REQUIRED WORK »
[1] In the article on universities cutting ties with Israeli institutions, reproduce the stretch from "Renowned Israeli historian" through "dehumanization of Palestinians.", changing "harsh but necessary conversation" to "difficult but necessary conversation".
[2] Extend the article about universities severing collaborations with Israeli institutions, picking up after its final sentence.

SELECTED EXCERPT »

- Opening Delimiter -

From Latin America to Europe, universities and scholarly bodies are taking unprecedented action, severing decades-long collaborations with Israeli institutions. 
Brazil’s Federal University of Ceará was among the first to act, cancelling an innovation summit with an Israeli partner. Since then, universities in Norway, Belgium, and Spain have followed suit. Trinity College Dublin joined them this summer, while the University of Amsterdam suspended its exchange program with the Hebrew University of Jerusalem.
The European Association of Social Anthropologists went further, declaring a complete halt to collaborations with Israeli academic institutions and urging its members to do the same. 
While some of these actions stop short of supporting a full academic boycott, the momentum reflects growing alarm over the deep entanglement between Israeli academia, the military, and the Zionist regime — a relationship critics say has long helped sustain the Israeli regime’s brutal oppression of Palestinians.
Stephanie Adam of the Palestinian Campaign for the Academic and Cultural Boycott of Israel (PACBI) said that Israeli universities are far from neutral entities. “They are complicit in Israel’s decades-long regime of military occupation, settler colonialism, apartheid — and now genocide. There is both a moral and legal obligation for universities around the world to cut ties with complicit Israeli institutions.”
This complicity is not theoretical. Israeli universities have deep institutional links to the military-industrial complex. Many offer degrees and specialized training to the military, intelligence, and police, supporting the same regime machinery responsible for crimes against Palestinians. 
Renowned Israeli historian Ilan Pappé challenged the myth of Israeli academic innocence. “If most Israeli academics truly opposed the genocide, we would see them among the few hundreds protesting in the streets — a protest movement that is increasingly criminalized in Israel,” he said. “Instead, these institutions educate and train those enforcing occupation and apartheid.”
Pappé emphasized that the boycott is not about punishing individuals, but about confronting institutions that serve as “an organic part of an oppressive system.” He called the academic boycott a “harsh but necessary conversation,” one that is long overdue after 77 years of dispossession and dehumanization of Palestinians.

- Closing Delimiter -

EXTRACTED INFORMATION »
- Opening Delimiter -

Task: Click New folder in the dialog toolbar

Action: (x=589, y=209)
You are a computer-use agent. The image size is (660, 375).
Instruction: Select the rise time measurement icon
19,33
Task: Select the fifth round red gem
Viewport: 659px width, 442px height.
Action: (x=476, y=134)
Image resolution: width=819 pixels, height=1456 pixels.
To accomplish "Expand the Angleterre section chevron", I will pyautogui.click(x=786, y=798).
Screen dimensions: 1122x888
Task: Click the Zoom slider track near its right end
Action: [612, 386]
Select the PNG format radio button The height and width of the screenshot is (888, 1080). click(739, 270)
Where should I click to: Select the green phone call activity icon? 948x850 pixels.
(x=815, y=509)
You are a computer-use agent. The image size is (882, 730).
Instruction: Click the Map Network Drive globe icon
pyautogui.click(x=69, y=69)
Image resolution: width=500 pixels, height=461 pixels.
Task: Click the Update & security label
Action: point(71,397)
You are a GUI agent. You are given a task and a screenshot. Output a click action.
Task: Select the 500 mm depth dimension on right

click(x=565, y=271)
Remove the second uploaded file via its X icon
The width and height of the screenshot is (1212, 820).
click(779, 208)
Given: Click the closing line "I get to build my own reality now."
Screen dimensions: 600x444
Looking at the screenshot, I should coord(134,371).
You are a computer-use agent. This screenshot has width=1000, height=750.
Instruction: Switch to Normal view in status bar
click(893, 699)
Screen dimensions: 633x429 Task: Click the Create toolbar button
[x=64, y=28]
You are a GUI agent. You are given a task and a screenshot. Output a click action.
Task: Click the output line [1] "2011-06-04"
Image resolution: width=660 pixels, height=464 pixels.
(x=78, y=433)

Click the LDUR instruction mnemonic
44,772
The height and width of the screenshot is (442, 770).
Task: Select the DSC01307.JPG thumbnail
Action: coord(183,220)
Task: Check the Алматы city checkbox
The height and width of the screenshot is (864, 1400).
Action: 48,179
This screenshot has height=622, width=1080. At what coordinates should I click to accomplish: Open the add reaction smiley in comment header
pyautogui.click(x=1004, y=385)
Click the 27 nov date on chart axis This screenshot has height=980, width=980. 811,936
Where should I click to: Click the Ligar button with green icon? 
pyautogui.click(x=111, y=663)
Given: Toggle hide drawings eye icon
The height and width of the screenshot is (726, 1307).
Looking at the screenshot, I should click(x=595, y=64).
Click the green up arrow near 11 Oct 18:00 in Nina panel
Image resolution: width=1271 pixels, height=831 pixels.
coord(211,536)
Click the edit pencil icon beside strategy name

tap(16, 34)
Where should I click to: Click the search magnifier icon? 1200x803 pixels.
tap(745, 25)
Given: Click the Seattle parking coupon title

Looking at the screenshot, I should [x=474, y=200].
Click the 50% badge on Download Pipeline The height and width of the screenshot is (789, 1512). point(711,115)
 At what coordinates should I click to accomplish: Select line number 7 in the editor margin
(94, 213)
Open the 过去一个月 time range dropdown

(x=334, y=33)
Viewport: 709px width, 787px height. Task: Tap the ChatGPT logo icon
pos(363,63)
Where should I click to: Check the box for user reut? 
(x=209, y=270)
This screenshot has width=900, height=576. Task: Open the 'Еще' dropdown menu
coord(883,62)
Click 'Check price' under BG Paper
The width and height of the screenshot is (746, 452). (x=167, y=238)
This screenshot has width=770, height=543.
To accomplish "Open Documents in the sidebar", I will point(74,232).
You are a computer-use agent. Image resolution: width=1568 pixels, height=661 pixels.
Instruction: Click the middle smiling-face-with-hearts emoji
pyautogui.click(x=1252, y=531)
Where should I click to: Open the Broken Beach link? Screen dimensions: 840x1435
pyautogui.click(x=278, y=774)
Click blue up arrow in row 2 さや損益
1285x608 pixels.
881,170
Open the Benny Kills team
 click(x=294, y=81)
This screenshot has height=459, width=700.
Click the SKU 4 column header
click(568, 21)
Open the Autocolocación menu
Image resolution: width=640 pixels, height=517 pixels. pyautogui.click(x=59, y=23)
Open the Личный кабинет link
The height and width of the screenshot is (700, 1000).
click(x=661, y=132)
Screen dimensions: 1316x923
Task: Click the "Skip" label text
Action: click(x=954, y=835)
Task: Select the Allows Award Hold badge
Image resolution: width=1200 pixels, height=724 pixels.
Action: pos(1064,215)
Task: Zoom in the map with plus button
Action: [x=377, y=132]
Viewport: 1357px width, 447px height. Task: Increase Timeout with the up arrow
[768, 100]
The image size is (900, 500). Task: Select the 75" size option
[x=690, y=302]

- Closing Delimiter -

ANSWERS FOR EACH ITEM »
[1]
Renowned Israeli historian Ilan Pappé challenged the myth of Israeli academic innocence. “If most Israeli academics truly opposed the genocide, we would see them among the few hundreds protesting in the streets — a protest movement that is increasingly criminalized in Israel,” he said. “Instead, these institutions educate and train those enforcing occupation and apartheid.”
Pappé emphasized that the boycott is not about punishing individuals, but about confronting institutions that serve as “an organic part of an oppressive system.” He called the academic boycott a “difficult but necessary conversation,” one that is long overdue after 77 years of dispossession and dehumanization of Palestinians.

[2]
In the UK, student and academic movements calling for similar boycotts have been met with repression. Liberty Investigates and Sky News revealed that at least 28 UK universities launched disciplinary actions against staff and students over their Palestine activism since October 2023. The University of Glasgow’s rector, British-Palestinian surgeon Dr. Ghassan Abu-Sittah, said that this suppression has forced academics to act individually.
“The moral outrage about what the Israelis are doing is leading more and more researchers to refuse collaborations with Israeli institutions,” he said.
Despite attempts to silence dissent, the boycott movement appears to be gaining traction. In May 2024, the Israeli regime allocated €22 million specifically to counter the academic and cultural boycott — a sign that the pressure is being felt. Israel’s share of EU research funding is also declining. Just 10 Israeli researchers were selected in the latest round of European Research Council starting grants, compared with 30 the previous year.
There is growing concern within the settler communities about a potential “brain drain” as researchers, particularly in medicine and technology, consider leaving the Israeli occupied territories. This comes amid fears that Israel could be excluded from future EU research frameworks, such as the successor to Horizon 

Europe, which has been a vital source of scientific funding.
Hundreds of Israeli academics themselves have begun to speak out. In a powerful open letter in May, the Black Flag Action Group — a collective of Israeli scholars — condemned their own institutions for silence and complicity. “This is a horrifying litany of war crimes and crimes against humanity,” they wrote. “We cannot claim that we did not know.”